Spanish Renovation (, RE) was a Spanish monarchist political party active during the Second Spanish Republic that advocated the restoration of Alfonso XIII of Spain, as opposed to Carlism. Associated with the Acción Española think-tank, the party was led by Antonio Goicoechea and José Calvo Sotelo. In 1937, during the course of the Spanish Civil War, it formally disappeared after Francisco Franco's merger of the variety of far-right organizations in the rebel zone into a single party.

History 

The group was formed in January 1933 after Goicoechea and some followers split from Acción Popular and were given Alfonso's approval to form a new party, although from the outset RE maintained good relations with the Carlists and sought to bring them into various anti-Republican conspiracies.

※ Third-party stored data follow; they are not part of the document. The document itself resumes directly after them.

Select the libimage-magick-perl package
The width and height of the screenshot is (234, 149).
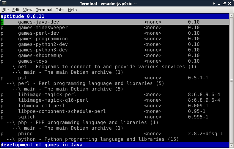[x=47, y=95]
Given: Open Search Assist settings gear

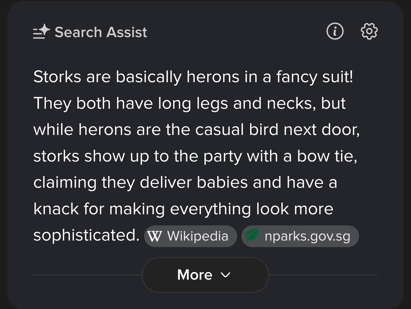Looking at the screenshot, I should coord(369,31).
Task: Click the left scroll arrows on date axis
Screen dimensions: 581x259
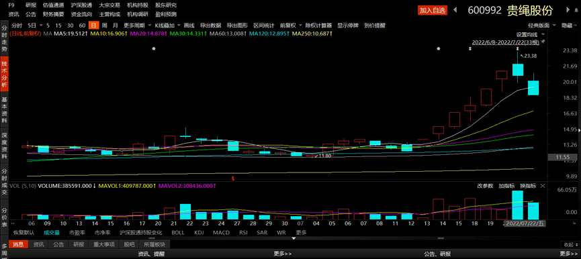Action: [13, 224]
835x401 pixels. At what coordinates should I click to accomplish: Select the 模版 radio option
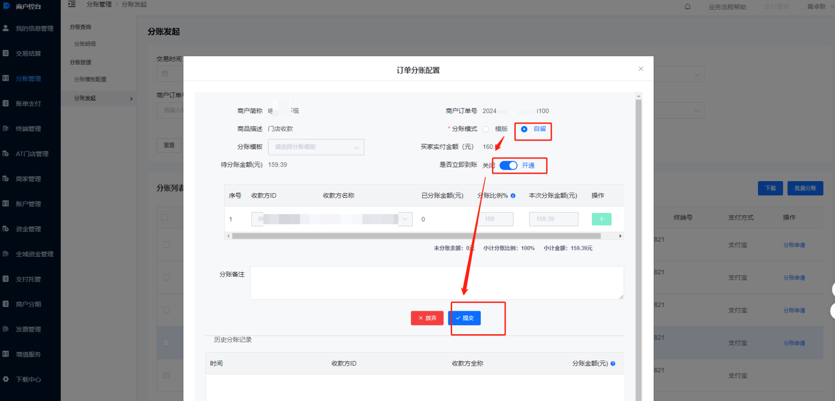point(486,129)
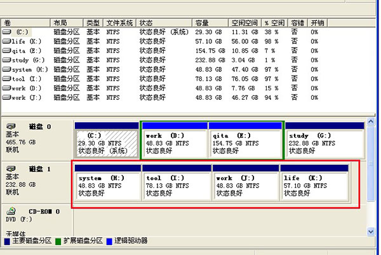Click the (C:) drive icon in volume list

click(7, 32)
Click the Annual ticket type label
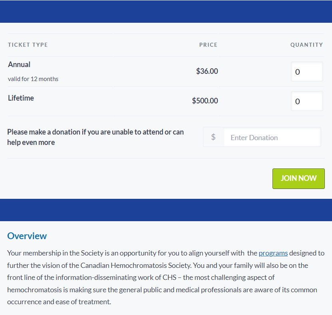 [x=19, y=65]
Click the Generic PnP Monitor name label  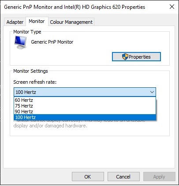coord(52,42)
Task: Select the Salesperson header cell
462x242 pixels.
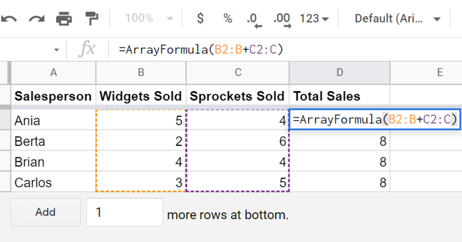Action: 54,96
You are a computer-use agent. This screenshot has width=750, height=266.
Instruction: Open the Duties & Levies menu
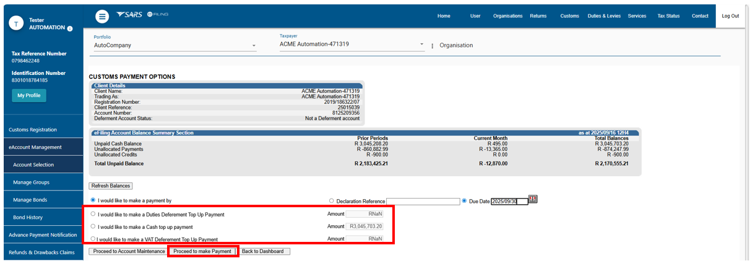point(603,16)
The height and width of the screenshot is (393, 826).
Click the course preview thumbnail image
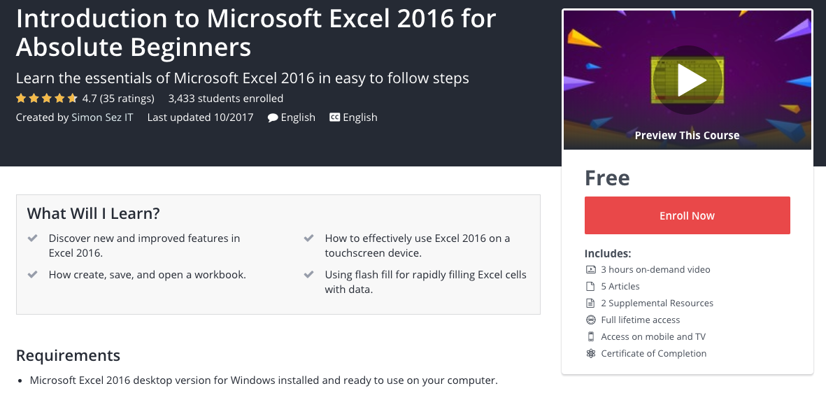click(687, 80)
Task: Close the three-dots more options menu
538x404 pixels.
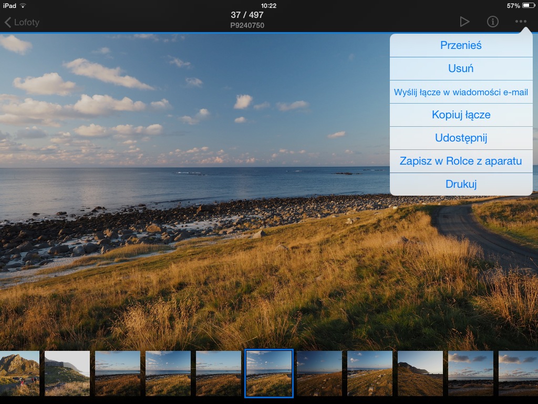Action: 521,22
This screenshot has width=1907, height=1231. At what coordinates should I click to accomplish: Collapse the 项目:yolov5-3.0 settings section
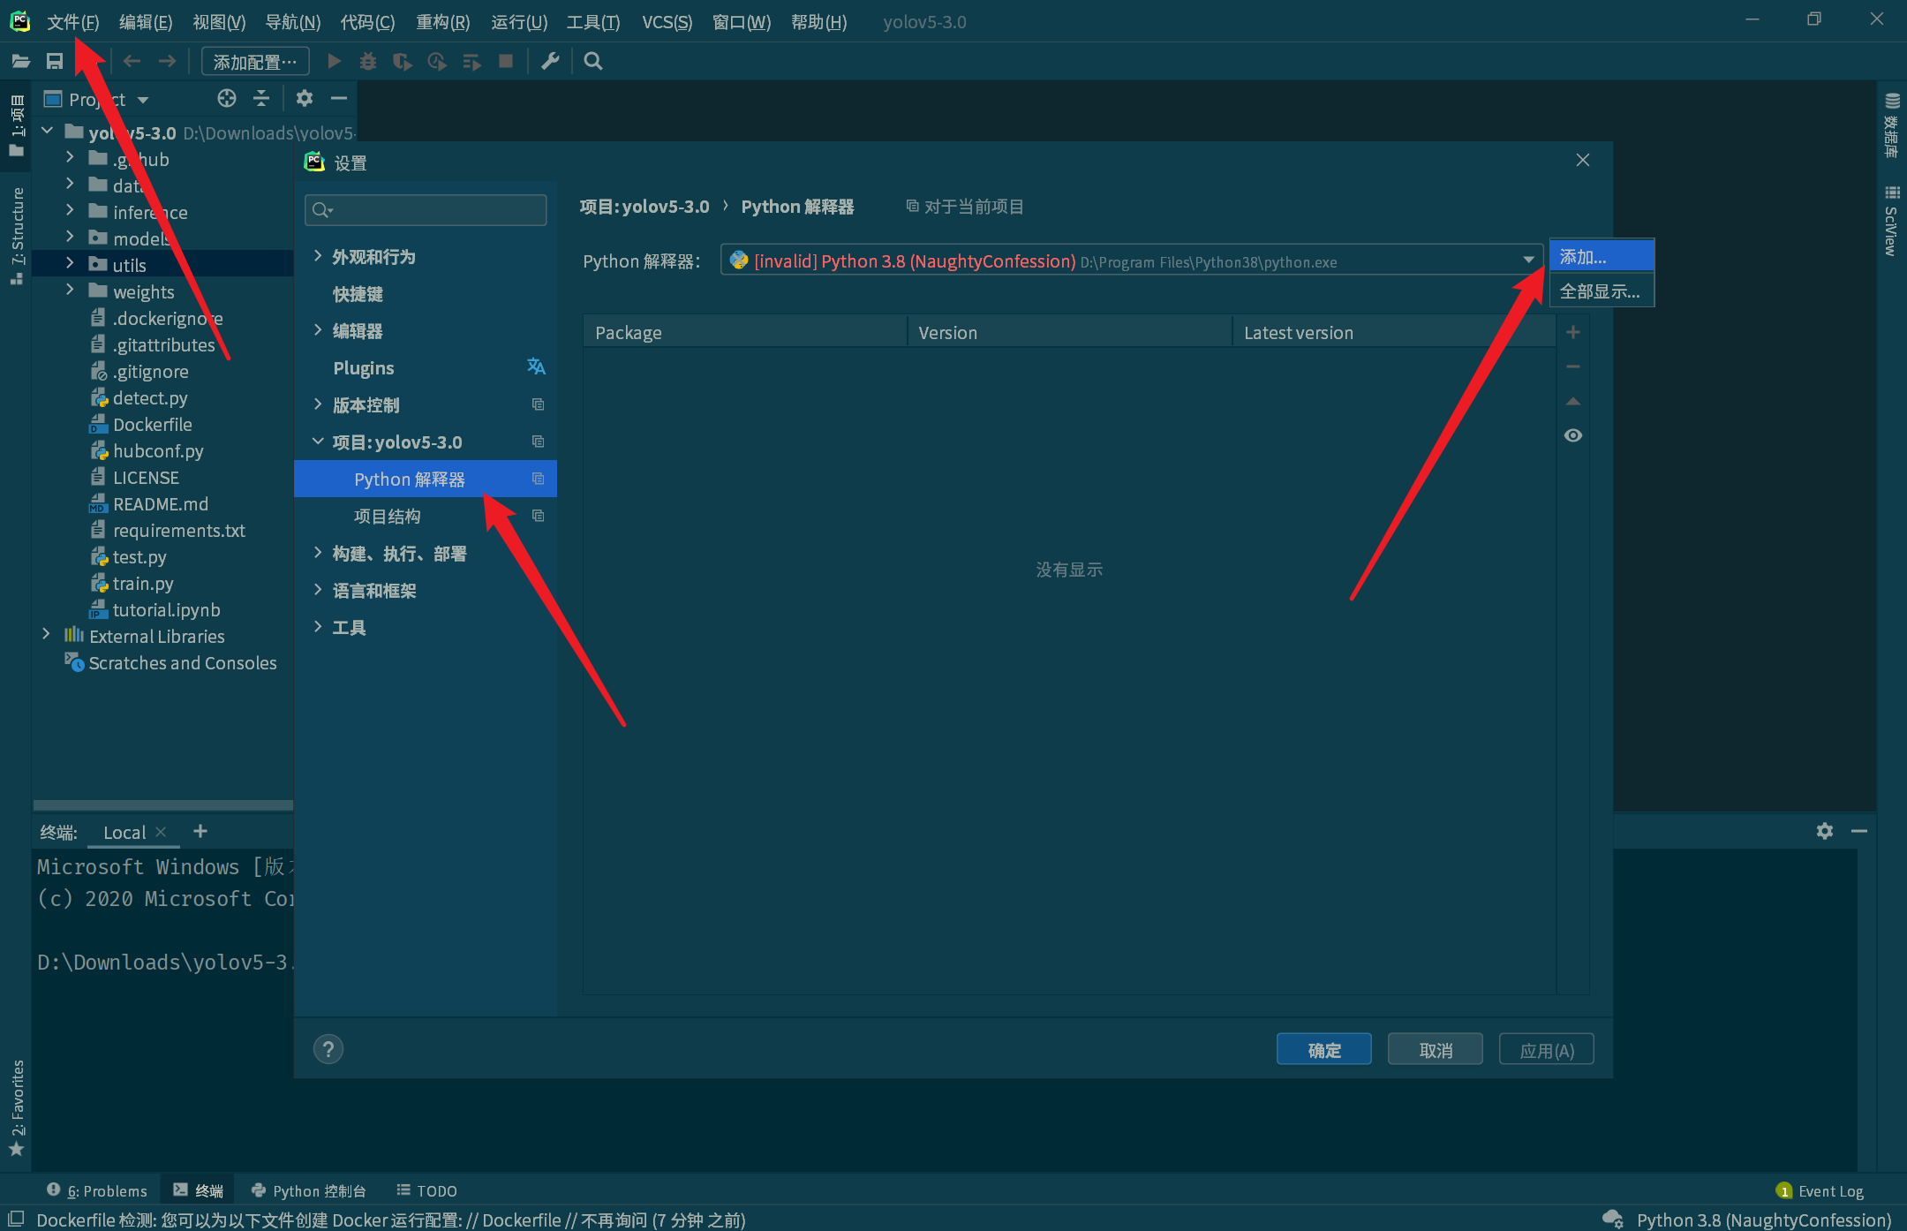(318, 442)
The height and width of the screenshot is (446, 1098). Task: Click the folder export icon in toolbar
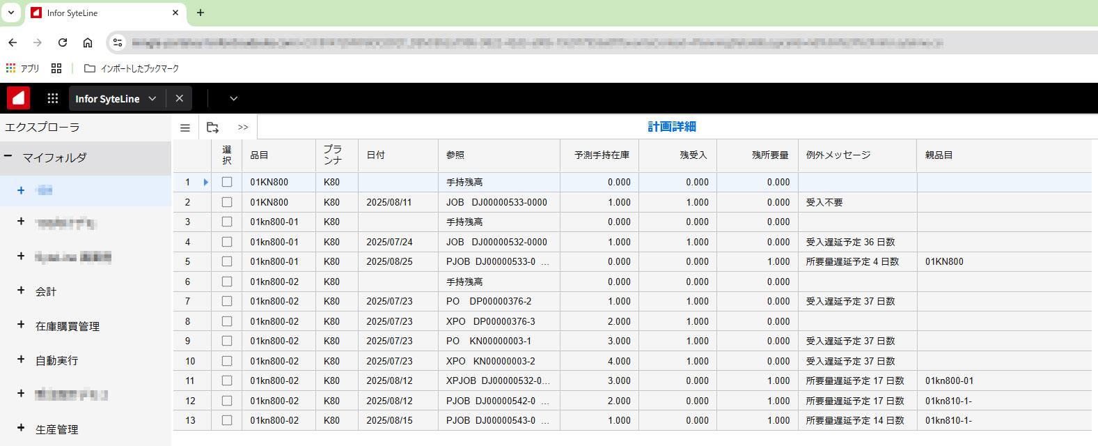point(213,128)
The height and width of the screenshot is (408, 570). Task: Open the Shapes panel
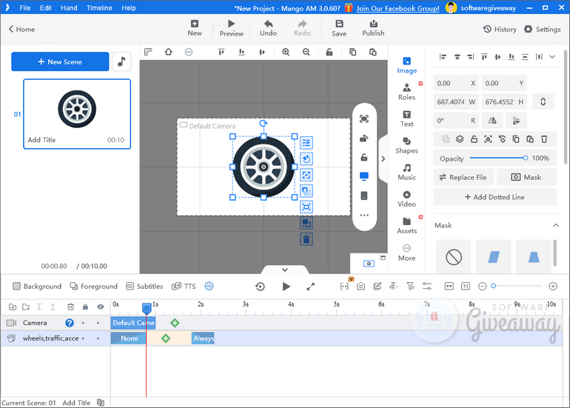(406, 144)
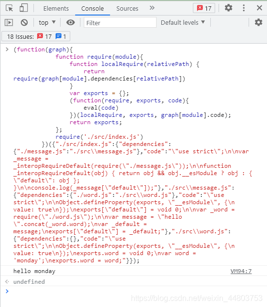Click the red 17 errors badge

click(204, 8)
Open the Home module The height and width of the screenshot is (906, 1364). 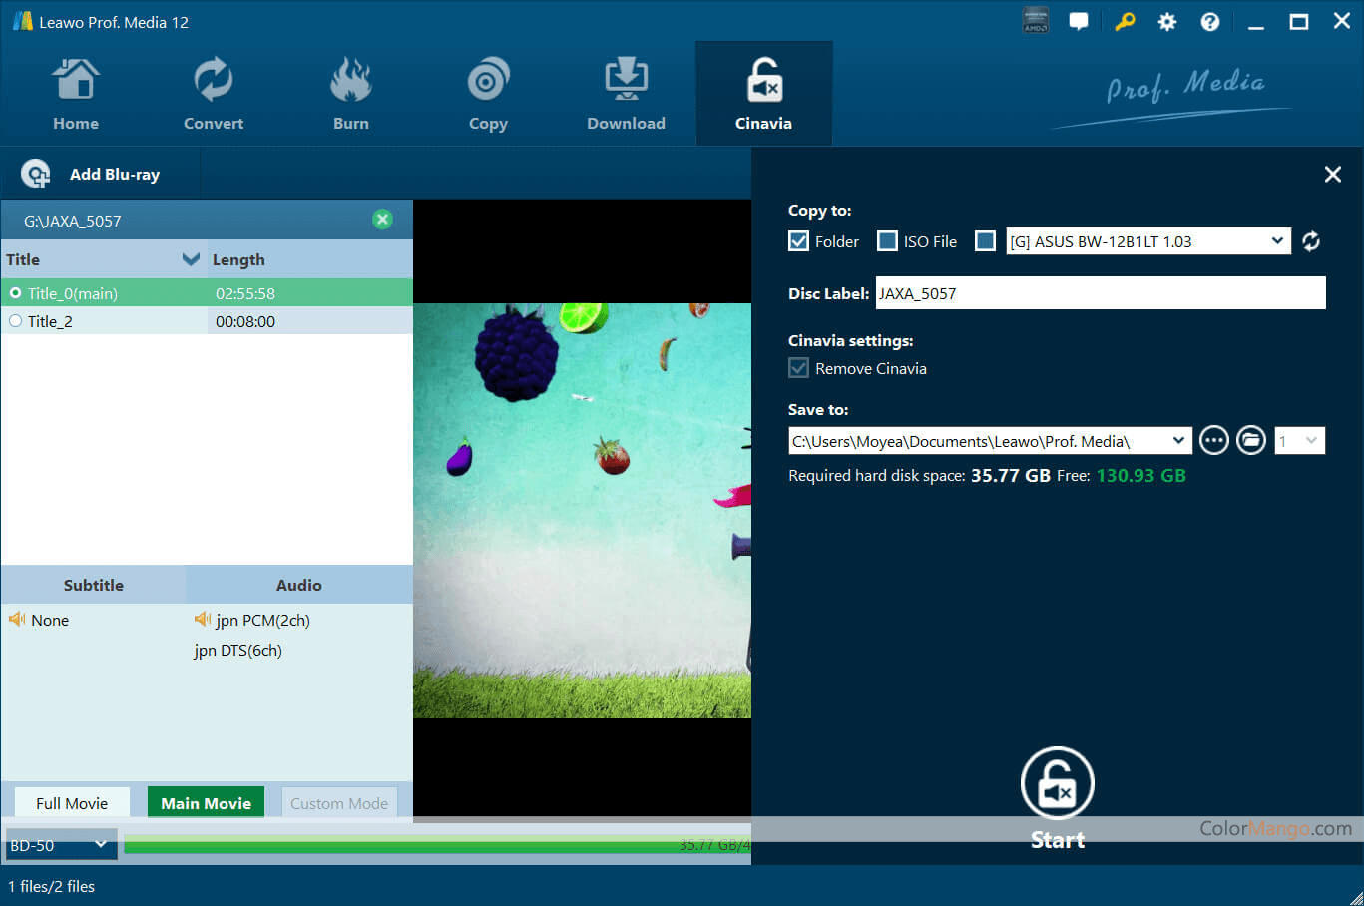76,95
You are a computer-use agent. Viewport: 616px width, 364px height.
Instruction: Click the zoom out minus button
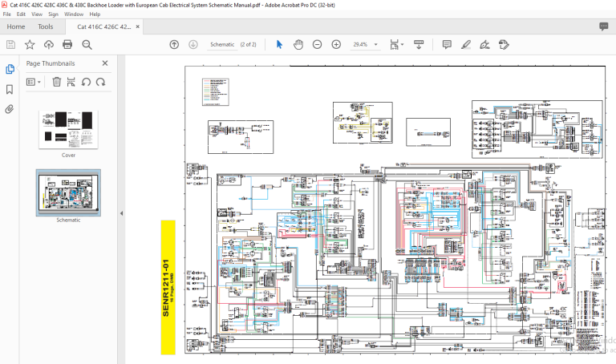(x=317, y=44)
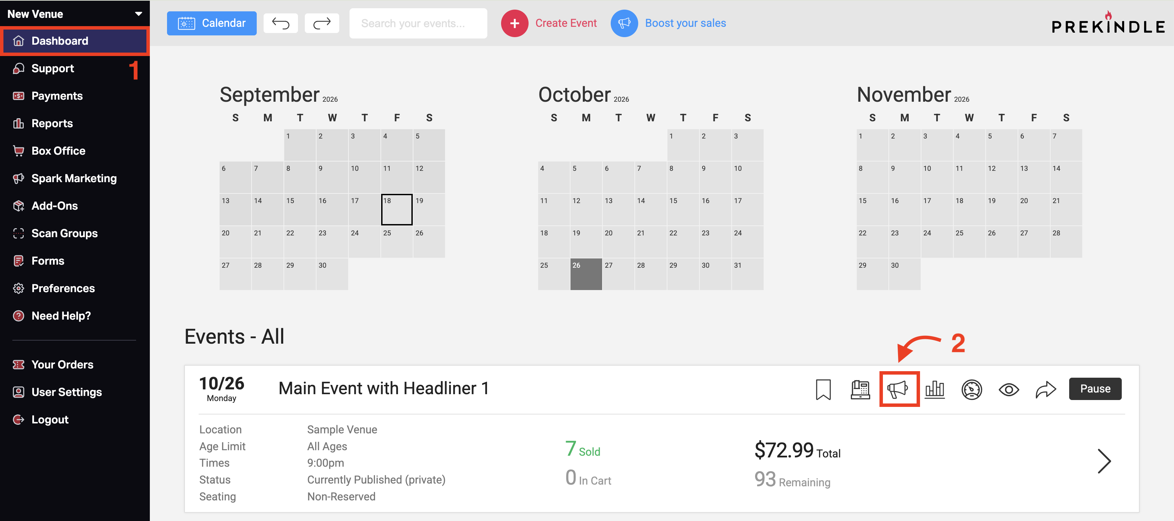
Task: Open the cash register icon for the event
Action: click(860, 389)
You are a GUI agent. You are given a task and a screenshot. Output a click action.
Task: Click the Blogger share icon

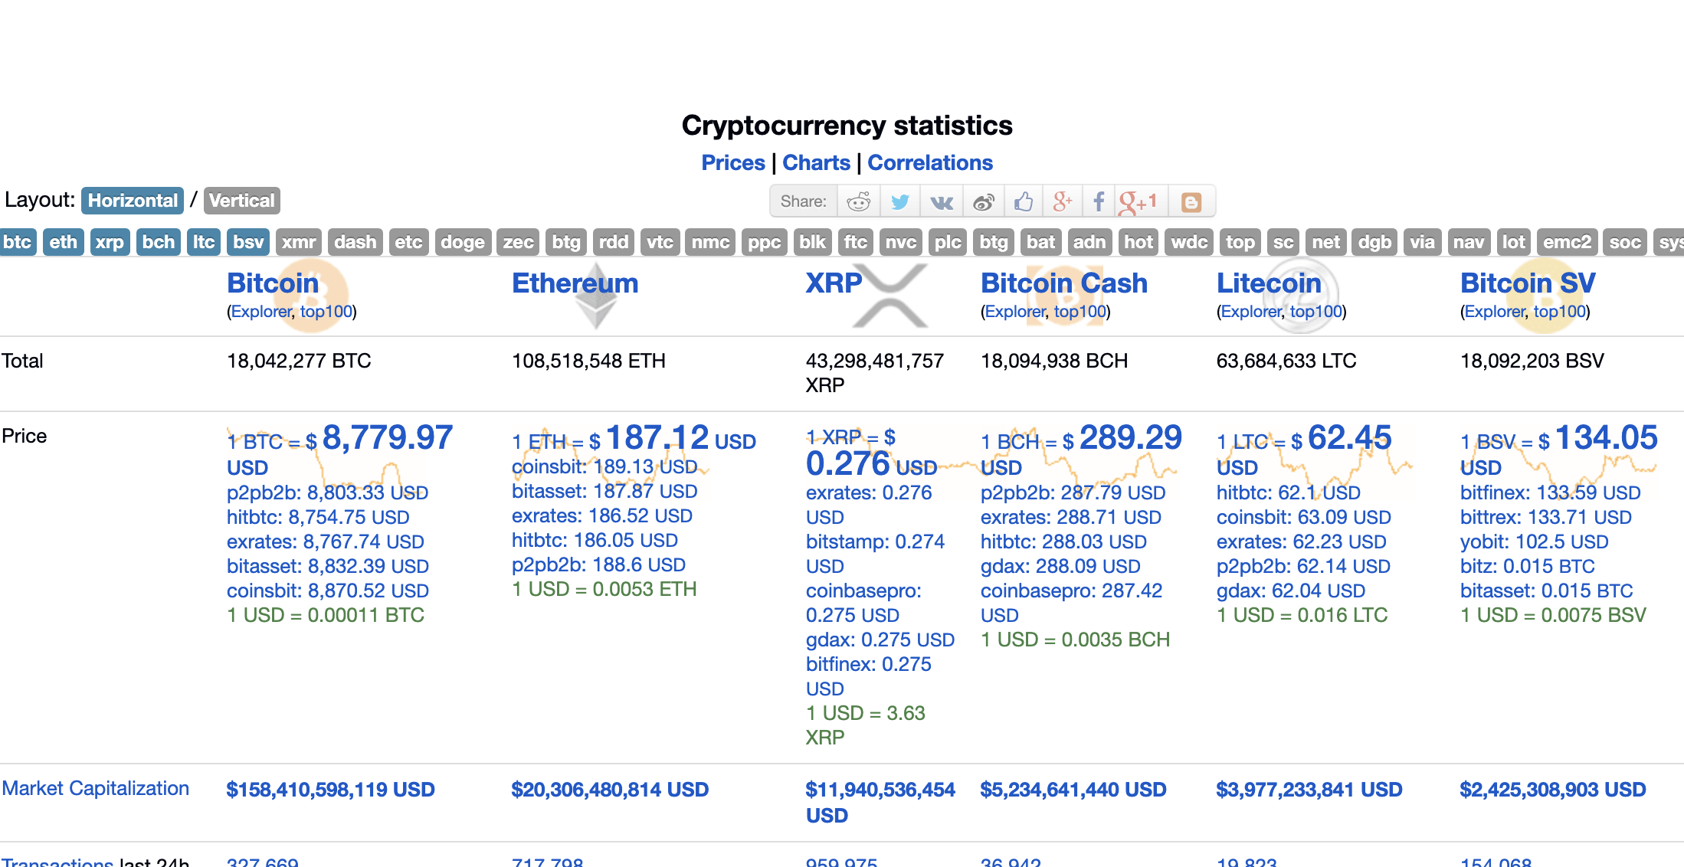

Even before the Civil War RE was linked to the Falange, paying it a 10,000 peseta monthly subsidy. RE espoused a kind of authoritarian statist corporatism, particularly marked after Calvo Sotelo took control of the party.

The group was one of the first amongst those involved in conspiracy against the Popular Front government to endorse Franco as overall leader. RE was also closely linked to the military group Unión Militar Española which played an important role in bringing about civil war. During the opening stages of the civil war RE was close to General Emilio Mola, who consulted regularly with the group's leadership.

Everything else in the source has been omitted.